Let $a,b\in D_4$ and such that $ba=a^{3}b$. Prove that if $0\leq i<4$ and $0\leq j<2$, then $a^ib^ja^{i_1}b^{j_1}=a^{i+3i_1}b^{j+j_1}$,(where $i,j,i_1,j_1\in \mathbb{Z}$) also it is given $o(a)=4$ and $o(b)=2$. $D_4$ is a dihedral group of order $8$.

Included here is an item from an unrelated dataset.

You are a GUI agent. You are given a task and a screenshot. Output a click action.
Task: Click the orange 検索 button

I could only verify the fact that if $ba=a^3b$, then $\forall i\in \mathbb {Z}$, $ba^i=a^{3i}b$. This is because $ba^i=baa^{i-1}=a^3ba^{i-1}=a^3baa^{i-2}=a^6ba^{i-2}$. Then, continuing on this way, we have, $a^{3i}b=ba^i$. But I dont know how to prove $a^ib^ja^{i_1}b^{j_1}=a^{i+3i_1}b^{j+j_1}$?

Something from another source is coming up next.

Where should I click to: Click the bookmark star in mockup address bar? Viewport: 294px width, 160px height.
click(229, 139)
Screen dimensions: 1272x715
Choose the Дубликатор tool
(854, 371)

If in a group $G$ for some elements $a,b$ the relation $ba=a^3b$ holds, then the equality $$ b^ja^k=a^{3^jk}b^j\tag1 $$ is valid. To prove this equality, you can reason like this: $$ b^ja^k=b^{j-1}a^{3k}b=b^{j-2}a^{3^2k}b^2=\ldots. $$ One can also use the fact that the mapping $x\to bxb^{-1}$ is an automorphism of the group $G$ to prove $(1)$.

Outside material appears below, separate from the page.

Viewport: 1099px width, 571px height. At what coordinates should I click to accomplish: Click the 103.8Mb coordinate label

If we additionally know that $a^4=1$, then equality $(1)$ turns into $$ b^ja^k=a^{(-1)^jk}b^j.\tag2 $$ Finally, if we also know that $j=0$ or $j=1$, then we don't need either formula $(1)$ or formula $(2)$. We only need the formula $$ ba^k=a^{-k}b. $$
No one but you can tell exactly what your problem is. And only you can formulate it.